Gipfel auf Malta

1,8 Milliarden Euro nicht genug: Afrika erhöht Druck auf EU

Die deutsche Kanzlerin Angela Merkel (l.) lauscht den Worten der Kommissionsvorsitzenden der Afrikanischen Union (AU) Nkosazana Dlamini-Zuma.
© AFP

Der geplante EU-Hilfsfonds zur Krisenbekämpfung ist den afrikanischen Staaten deutlich zu wenig. Beim gemeinsamen Gipfel auf Malta verurteilte der senegalesische Präsident Macky Sall auch die „diskriminierende“ Unterscheidung zwischen syrischen und afrikanischen Flüchtlingen.

Valletta - Der EU-Afrika-Gipfel hat am Donnerstag einen gemeinsamen Aktionsplan zur Zusammenarbeit in der Flüchtlingskrise verabschiedet. Der Plan sei gemeinsam mit einer politischen Erklärung „einstimmig“ angenommen worden, teilte EU-Ratspräsident Donald Tusk nach den Beratungen der EU-Staats- und Regierungschefs und Vertretern von 35 afrikanischen Staaten in Malta mit.

Der Plan sieht die Bekämpfung von Fluchtursachen wie Armut und Arbeitslosigkeit sowie Initiativen zur Konfliktvermeidung in Afrika vor. Er zielt gleichzeitig auf einen wirksameren Kampf gegen Schlepper und die Rücknahme von in Europa abgelehnten Asylwerbern.

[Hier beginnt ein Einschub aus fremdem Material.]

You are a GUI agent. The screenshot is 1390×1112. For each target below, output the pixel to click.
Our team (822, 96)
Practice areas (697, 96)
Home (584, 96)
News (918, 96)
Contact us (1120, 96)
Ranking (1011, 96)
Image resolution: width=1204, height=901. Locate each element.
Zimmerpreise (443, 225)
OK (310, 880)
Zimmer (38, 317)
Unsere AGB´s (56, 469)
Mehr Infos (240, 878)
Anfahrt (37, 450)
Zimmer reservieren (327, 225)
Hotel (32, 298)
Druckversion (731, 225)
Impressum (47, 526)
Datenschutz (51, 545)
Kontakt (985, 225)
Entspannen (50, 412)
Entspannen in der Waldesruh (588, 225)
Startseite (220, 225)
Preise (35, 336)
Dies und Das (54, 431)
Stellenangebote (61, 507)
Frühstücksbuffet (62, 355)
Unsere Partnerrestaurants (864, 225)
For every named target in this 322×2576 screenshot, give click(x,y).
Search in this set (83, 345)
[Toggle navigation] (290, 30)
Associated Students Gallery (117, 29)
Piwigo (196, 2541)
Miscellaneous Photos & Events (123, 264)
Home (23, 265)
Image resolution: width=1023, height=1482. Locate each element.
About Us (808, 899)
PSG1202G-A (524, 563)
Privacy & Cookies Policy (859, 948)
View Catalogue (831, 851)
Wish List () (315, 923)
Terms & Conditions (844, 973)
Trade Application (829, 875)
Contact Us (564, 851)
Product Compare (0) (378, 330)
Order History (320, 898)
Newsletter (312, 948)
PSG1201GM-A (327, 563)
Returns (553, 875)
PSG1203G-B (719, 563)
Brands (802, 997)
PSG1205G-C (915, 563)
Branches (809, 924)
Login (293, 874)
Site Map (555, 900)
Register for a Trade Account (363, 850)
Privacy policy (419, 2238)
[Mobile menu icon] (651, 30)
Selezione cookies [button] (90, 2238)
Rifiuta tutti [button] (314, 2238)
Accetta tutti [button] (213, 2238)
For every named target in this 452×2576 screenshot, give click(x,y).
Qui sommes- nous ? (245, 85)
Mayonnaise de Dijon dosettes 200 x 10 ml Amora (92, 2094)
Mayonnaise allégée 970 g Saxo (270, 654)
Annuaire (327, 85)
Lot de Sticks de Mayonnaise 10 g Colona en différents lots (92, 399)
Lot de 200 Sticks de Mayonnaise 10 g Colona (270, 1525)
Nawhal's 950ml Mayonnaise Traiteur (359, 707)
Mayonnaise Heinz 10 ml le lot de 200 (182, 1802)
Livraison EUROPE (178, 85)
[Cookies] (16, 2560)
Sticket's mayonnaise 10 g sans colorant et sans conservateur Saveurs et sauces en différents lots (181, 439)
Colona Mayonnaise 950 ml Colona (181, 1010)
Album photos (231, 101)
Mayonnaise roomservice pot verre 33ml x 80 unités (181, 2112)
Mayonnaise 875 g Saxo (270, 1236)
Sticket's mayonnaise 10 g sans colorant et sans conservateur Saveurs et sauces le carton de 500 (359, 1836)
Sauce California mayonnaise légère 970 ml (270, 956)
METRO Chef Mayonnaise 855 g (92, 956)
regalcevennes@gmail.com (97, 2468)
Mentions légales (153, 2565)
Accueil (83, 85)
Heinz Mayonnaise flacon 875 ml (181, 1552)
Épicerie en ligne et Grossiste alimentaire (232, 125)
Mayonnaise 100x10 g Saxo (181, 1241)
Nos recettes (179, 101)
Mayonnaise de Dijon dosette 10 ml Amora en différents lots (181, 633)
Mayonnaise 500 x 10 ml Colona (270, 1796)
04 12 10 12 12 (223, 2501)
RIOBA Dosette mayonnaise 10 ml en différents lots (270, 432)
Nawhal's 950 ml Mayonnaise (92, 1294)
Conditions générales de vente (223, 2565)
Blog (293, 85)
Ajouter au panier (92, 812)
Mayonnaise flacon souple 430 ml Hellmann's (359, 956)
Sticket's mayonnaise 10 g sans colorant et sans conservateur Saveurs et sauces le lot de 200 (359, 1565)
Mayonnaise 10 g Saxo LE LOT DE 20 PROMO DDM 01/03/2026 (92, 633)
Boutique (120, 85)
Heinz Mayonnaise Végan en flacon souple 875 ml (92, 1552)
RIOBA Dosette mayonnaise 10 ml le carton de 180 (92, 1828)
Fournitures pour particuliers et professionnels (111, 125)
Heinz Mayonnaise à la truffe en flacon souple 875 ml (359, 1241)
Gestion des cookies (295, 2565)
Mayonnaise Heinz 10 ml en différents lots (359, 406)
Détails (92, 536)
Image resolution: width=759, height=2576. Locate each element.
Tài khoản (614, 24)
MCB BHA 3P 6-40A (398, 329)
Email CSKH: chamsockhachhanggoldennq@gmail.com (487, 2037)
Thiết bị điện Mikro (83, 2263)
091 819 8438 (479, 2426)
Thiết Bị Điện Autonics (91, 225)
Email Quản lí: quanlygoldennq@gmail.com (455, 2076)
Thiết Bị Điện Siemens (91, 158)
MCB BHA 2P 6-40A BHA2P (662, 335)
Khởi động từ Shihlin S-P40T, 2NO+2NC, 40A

Aktuell existiert zwar bereits eine Vielzahl von Rückführungsabkommen mit afrikanischen Staaten, diese werden aber nur selten eingehalten.

Österreich sagte bislang nur drei Millionen Euro zu

Um Anreize für die Zusammenarbeit in der Flüchtlingskrise zu schaffen, hatten die EU-Spitzen am Vormittag bereits einen Treuhandfonds gegründet. Dieser ist mit knapp 1,9 Milliarden Euro aus dem EU-Budget ausgestattet. Die Mitgliedstaaten sollen diesen Betrag verdoppeln. Allerdings tun sich die EU-Länder schwer. Bisher haben erst 25 der 28 EU-Staaten zusätzliche Beträge angeboten, wobei lediglich 78,2 Millionen Euro zusammengekommen sind; darunter drei von Österreich.

Blick in den Sitzungssaal in der maltesischen Hauptstadt Valleta.
© EPA

EU-Kommissionspräsident Juncker rief die EU-Staaten in Valletta auf, schneller zu handeln. EU-Parlamentspräsident Martin Schulz forderte: „Die EU-Staaten müssen Geld auf den Tisch legen.“

Präsident des Senegal ortet „Diskriminierung“

Viele Afrikaner halten den Topf für zu klein. Der Präsident Senegals, Macky Sall, kritisierte: „Wir brauchen mehr Unterstützung.“ Zu den Vorwürfen der EU, afrikanische Länder würden abgelehnte Asylbewerber nicht zurücknehmen und nicht ausreichend in die Gesellschaft integrieren, sagte Sall: „Europa beharrt zu sehr auf diesem Aspekt.“ Sall nannte es „diskriminierend“, Afrikaner zurückzuschicken, während syrische Flüchtlinge in Europa bleiben dürften.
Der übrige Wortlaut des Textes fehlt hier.